In dem zugrunde liegenden Verfahren wehrte sich der 1997 geborene und geistig behinderte Kläger dagegen, dass der beklagte Landkreis Leer bei ihm, anders als bei seiner 1999 geborenen und gleichfalls behinderten Schwester, die eine Förderschule besuchte, im Juni 2009 einen Anspruch auf die zusätzliche Leistung für Schulbedarfe verneinte. Dies begründete der SGB II-Träger damit, dass eine Tagesbildungsstätte keine allgemeinbildende Schule im Sinne des Niedersächsischen Schulgesetzes (NschG) sei, weil dort im Unterschied etwa zum Besuch von Förderschulen kein allgemeinbildender Schulabschluss erlangt werden könne.

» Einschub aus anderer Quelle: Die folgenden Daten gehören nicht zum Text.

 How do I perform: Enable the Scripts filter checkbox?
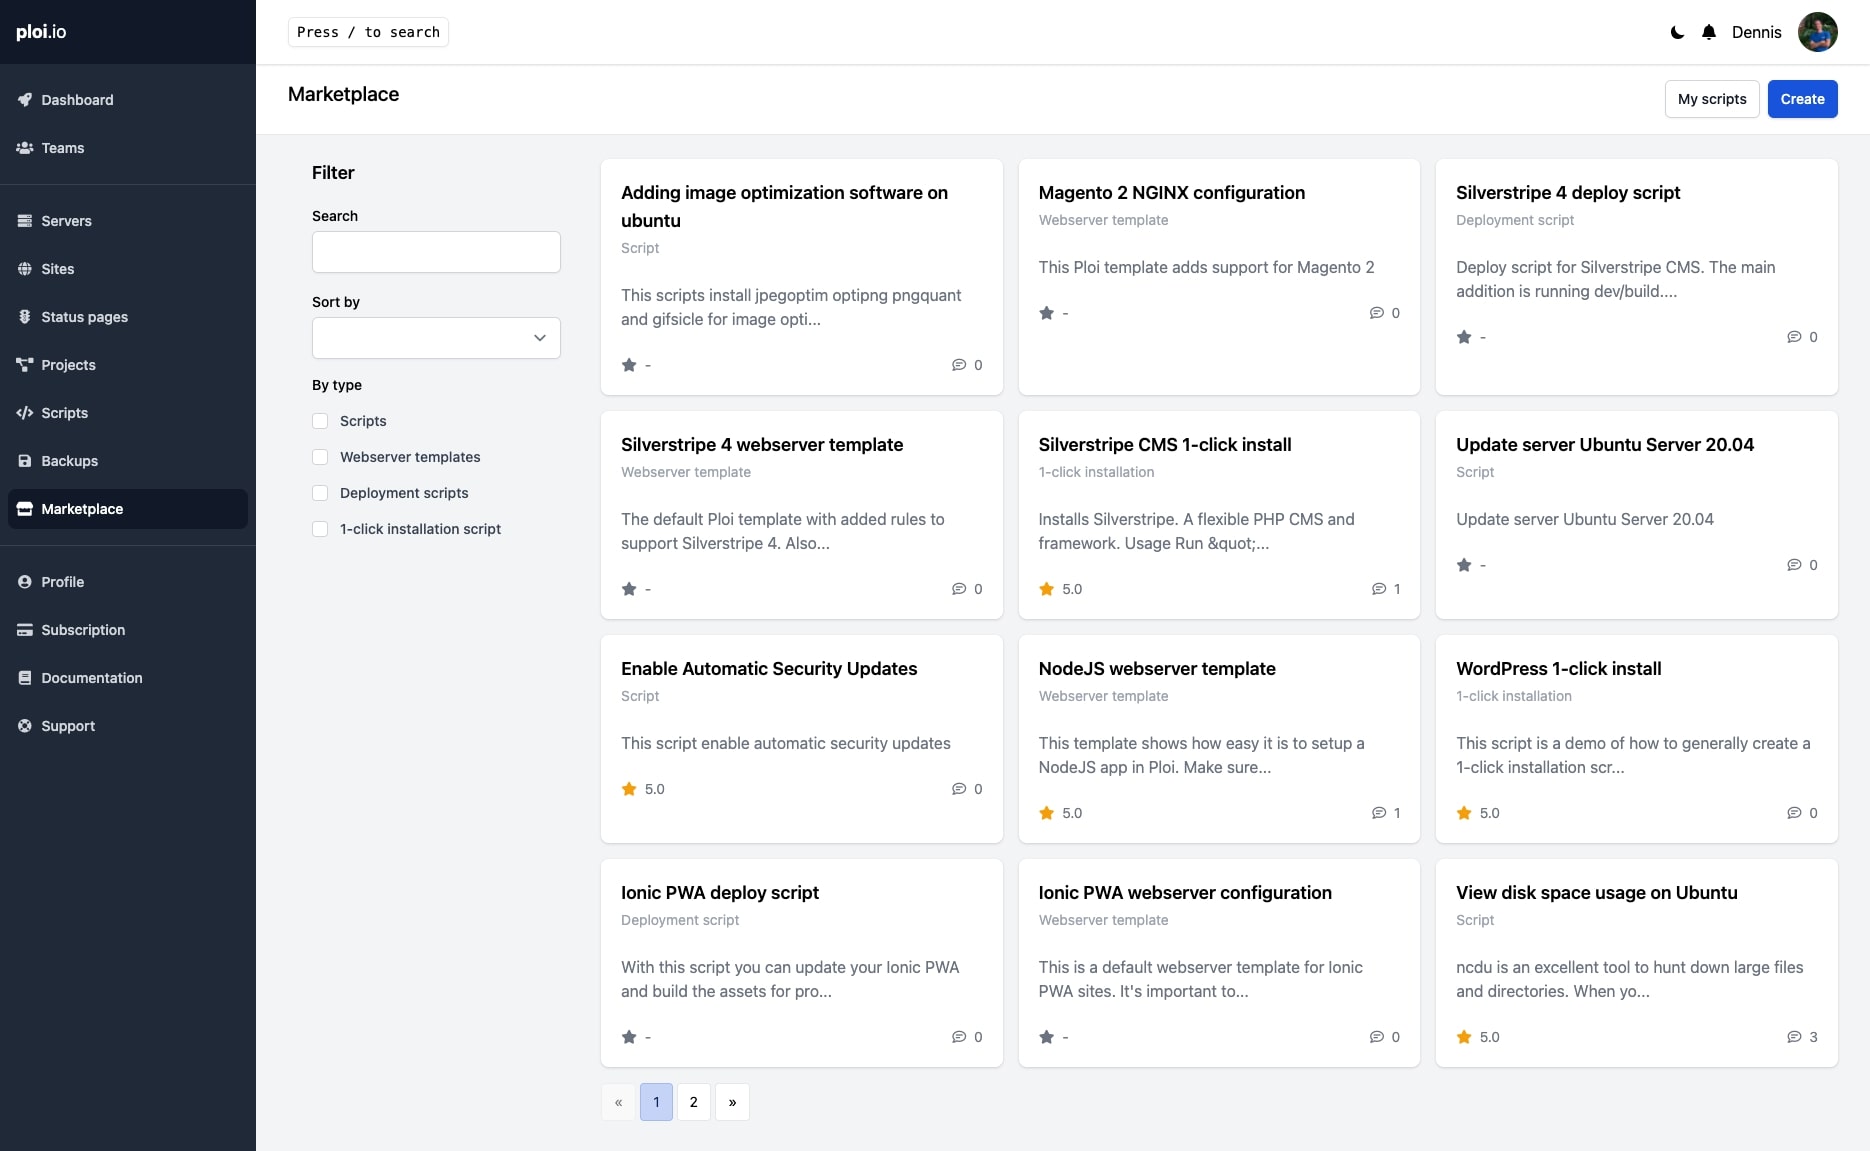click(320, 421)
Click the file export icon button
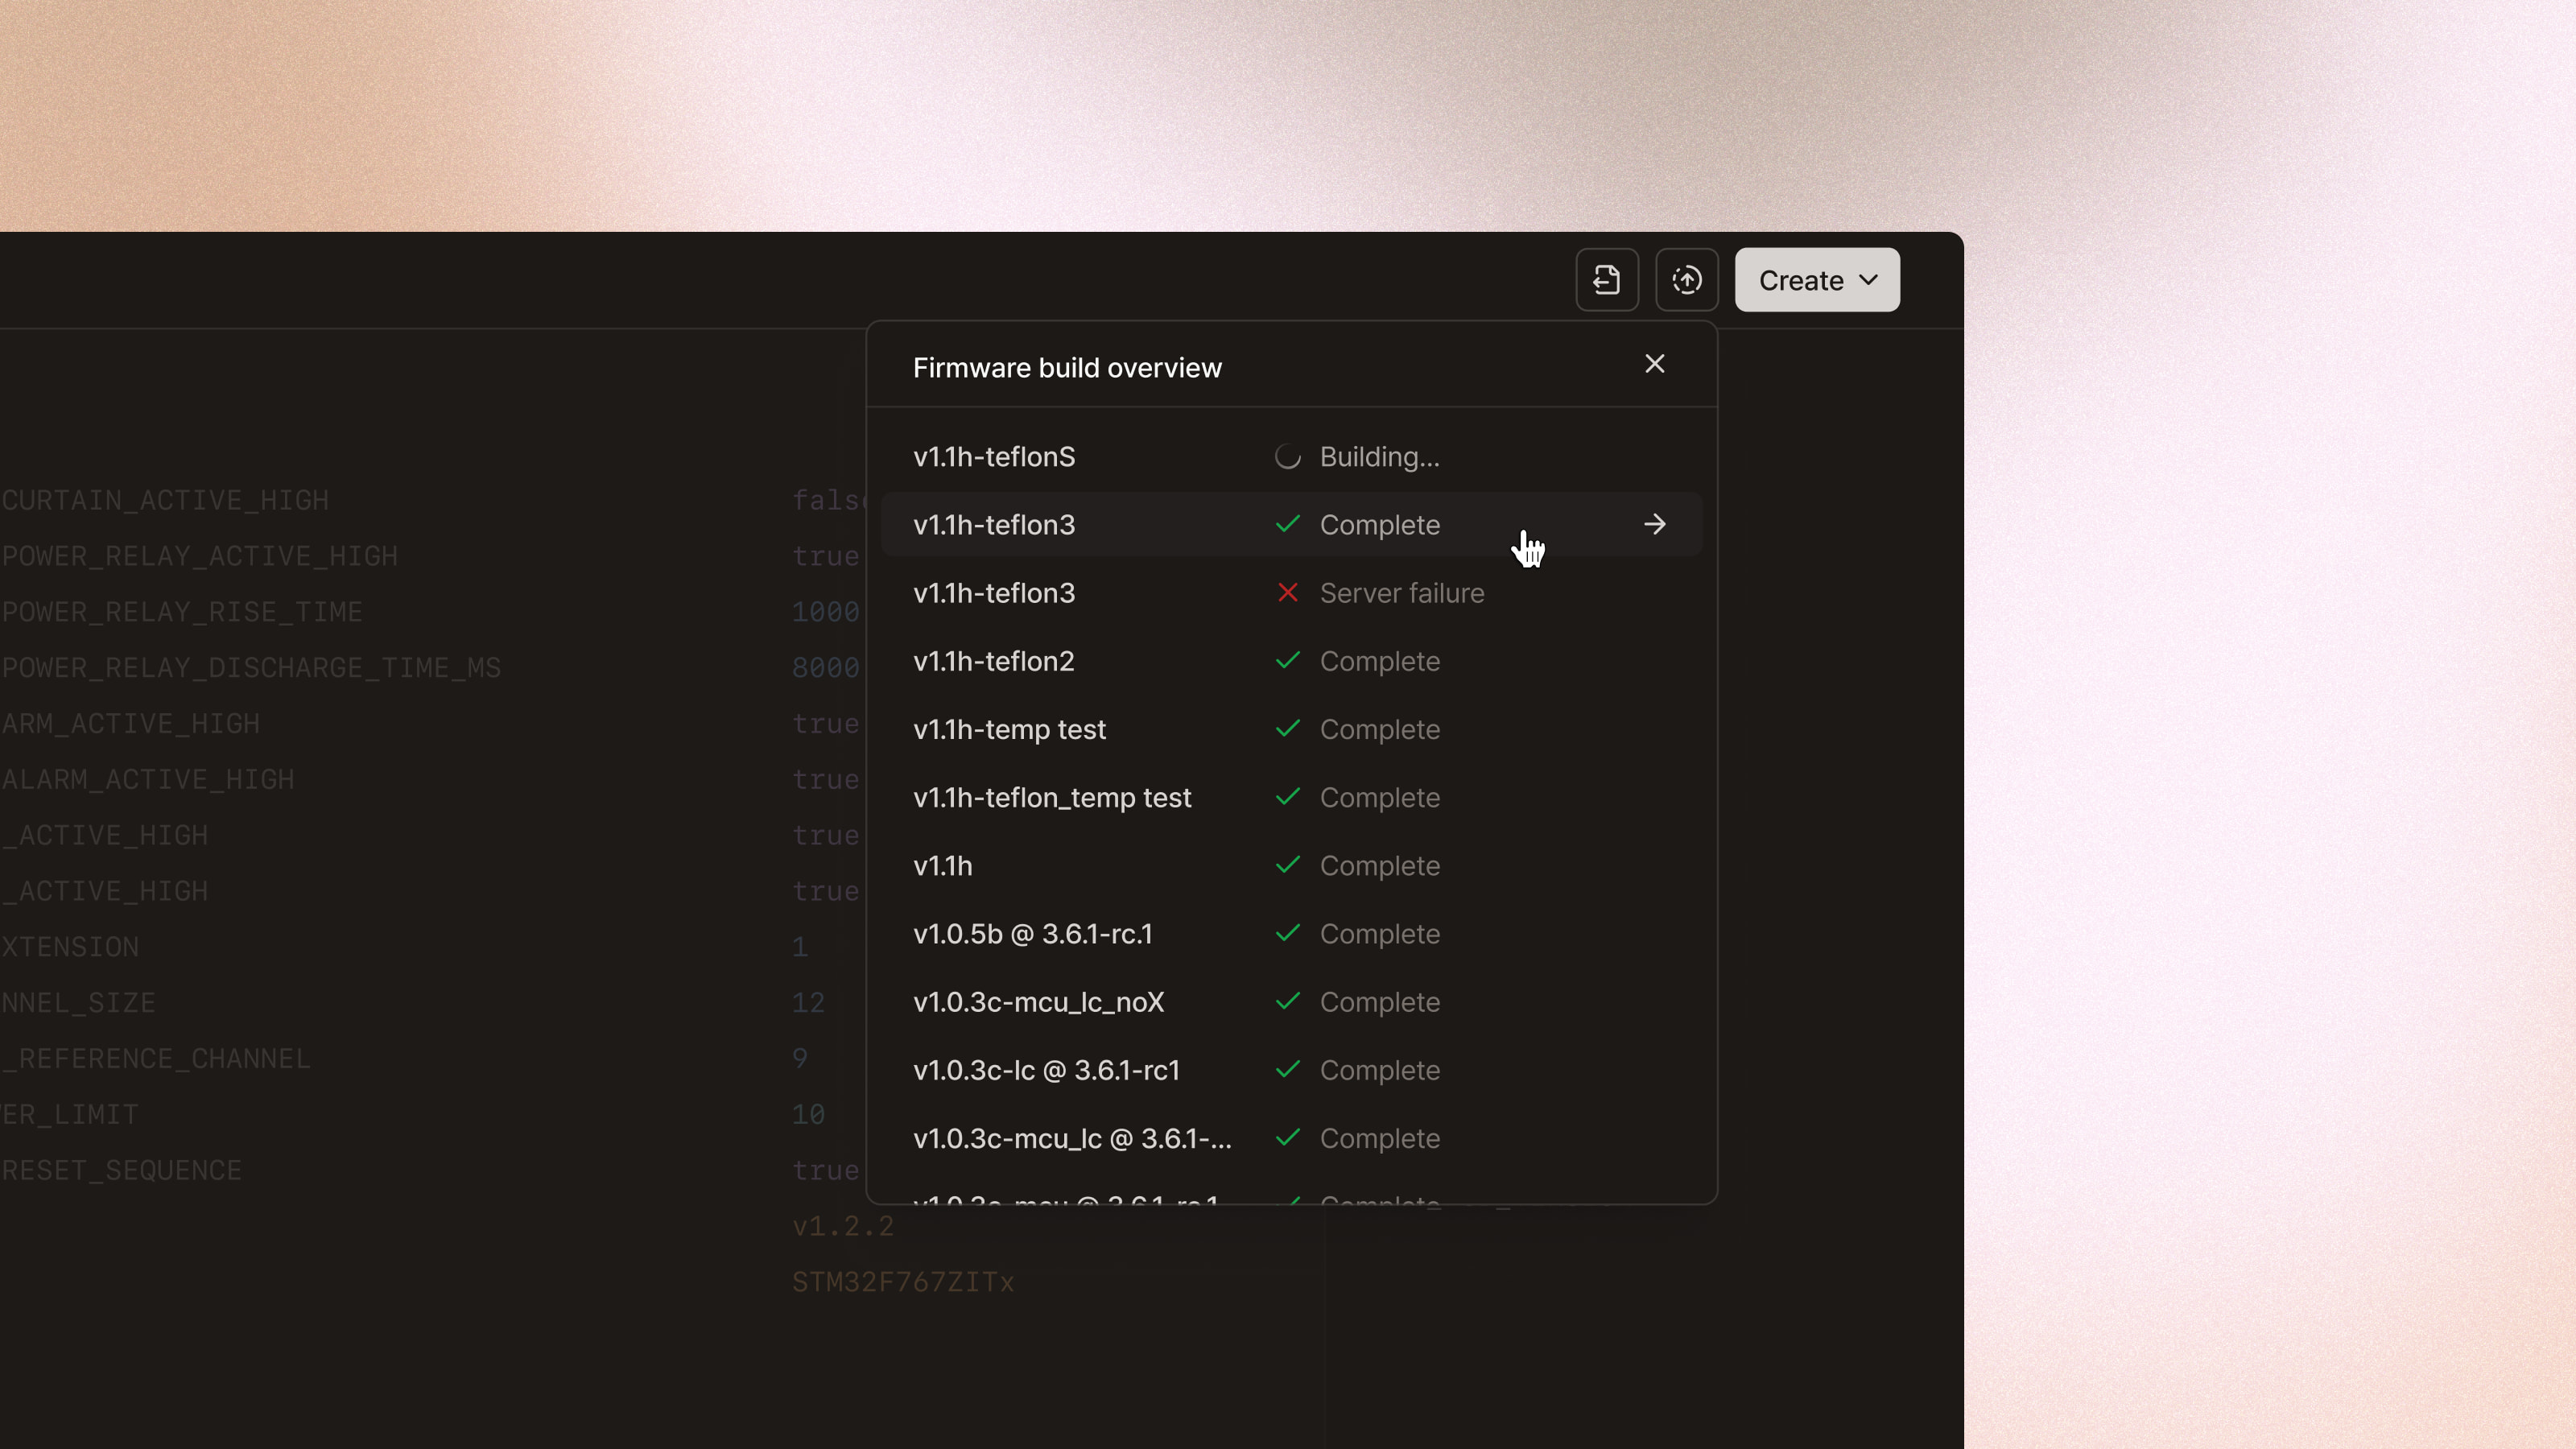2576x1449 pixels. (1606, 280)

Maßgebende Norm verlangt keinen bestimmten Schulabschluss
Das Bundessozialgericht hat die Sprungrevision des Beklagten gegen das zusprechende Urteil des Sozialgerichts zurückgewiesen. Es ist davon ausgegangen, dass der Beklagte schon deshalb nicht zur Rücknahme der vorangegangenen Bewilligung berechtigt war, weil der Kläger im August 2009 einen Anspruch auf zusätzliche Leistungen für Schule hatte. Der Begriff der "allgemeinbildenden Schule" i.S. des § 24 a SGB II ist – entgegen der Rechtsauffassung des Beklagten – nicht vorrangig anhand der schulrechtlichen Regelungen der Länder, sondern nach dem Gesetzeskontext, der Historie der Vorschrift sowie deren Sinn und Zweck zu bestimmen. Bereits nach ihrem Wortlaut verlangt die Norm weder einen bestimmten Schulabschluss noch wird – anders als etwa bei Leistungen für mehrtägige Klassenfahrten nach dem SGB II – auf die schulrechtlichen Bestimmungen der Länder Bezug genommen. Aus der Entstehungsgeschichte der Vorschrift ergibt sich, dass der Gesetzgeber noch vor dem Inkrafttreten der Norm das Erfordernis eines allgemeinbildenden Schulabschlusses im Gesetzestext entfallen ließ. Insbesondere kann auch unter Beachtung des allgemeinen Gleichheitssatzes und des Zwecks der Regelung, allen Schülern und Schülerinnen die persönliche Ausstattung mit Schulranzen, Schreib-, Rechen- und Zeichenmaterialien zu ermöglichen, nicht auf den Besuch bestimmter "Schulformen" abgestellt werden.
Auch die zum 1. Januar 2011 in Erweiterung des "Schulstarterpakets" neu eingeführten Leistungen für Bildung und Teilhabe für Personen, die das 25. Lebensjahr noch nicht vollendet haben, setzen voraus, dass eine allgemein- oder berufsbildende Schule besucht wird (§ 28 Abs. 1 S 2 SGB II).